I giovani tra influencer e informazione
Guido Scorza, dell’Autorità Garante per la Protezione dei Dati Personali, ha poi richiamato l’attenzione sul problema del lavoro minorile e relativa gestione del denaro nel mondo digitale, con i tanti giovanissimi che fanno gli influencer monetizzando queste loro prestazioni in età giovanissima. Nonché sul problema della mercificazione dell’identità personale del minore in cambio di accesso a servizi digitali. Altro tema importante discusso oggi è quello dei giovani che usano per lo più il digitale per informarsi. È, quindi, necessario discutere sulla responsabilità che hanno gli operatori della comunicazione nella costruzione della realtà percepita dai giovani.

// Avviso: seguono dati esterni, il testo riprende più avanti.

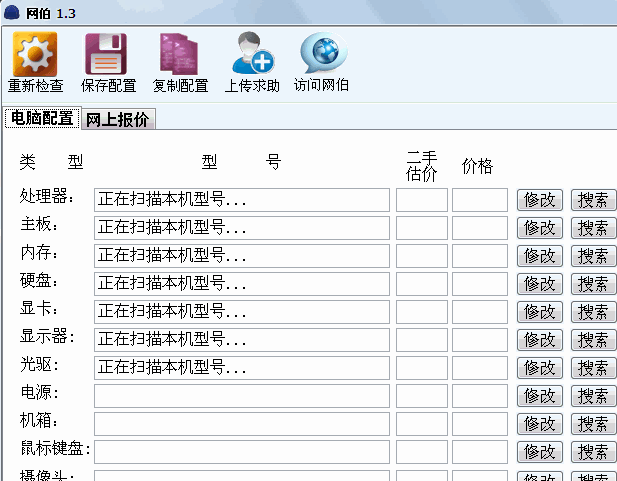Image resolution: width=617 pixels, height=481 pixels.
Task: Click the 重新检查 gear icon
Action: [x=35, y=54]

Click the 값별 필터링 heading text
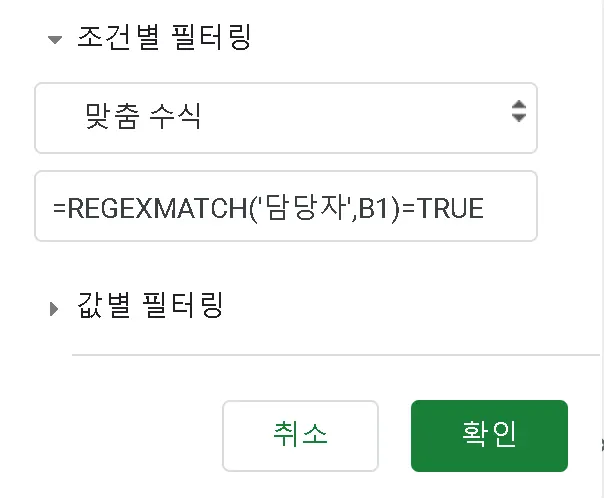pos(150,305)
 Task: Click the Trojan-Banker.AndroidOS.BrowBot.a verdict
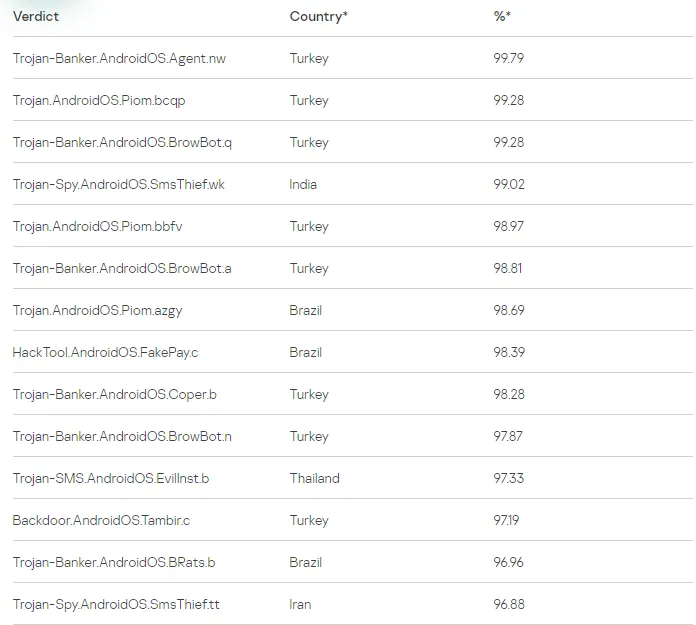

Regole e contrasto dei crimini pari a ciò che avviene nel mondo reale
In conclusione, nel mondo digitale ci devono essere regole e contrasto dei crimini esattamente come avviene nel mondo reale e le regole vanno sviluppate insieme da tutti i soggetti interessati, perché siano efficaci per quella che è la realtà effettiva del digitale e perché non siano obsolete ancora prima di essere attuate. E in questo bisogna superare le differenze culturali tra i vari Stati, perché tutti hanno comunque al centro la dignità dell’individuo e da questo sono uniti.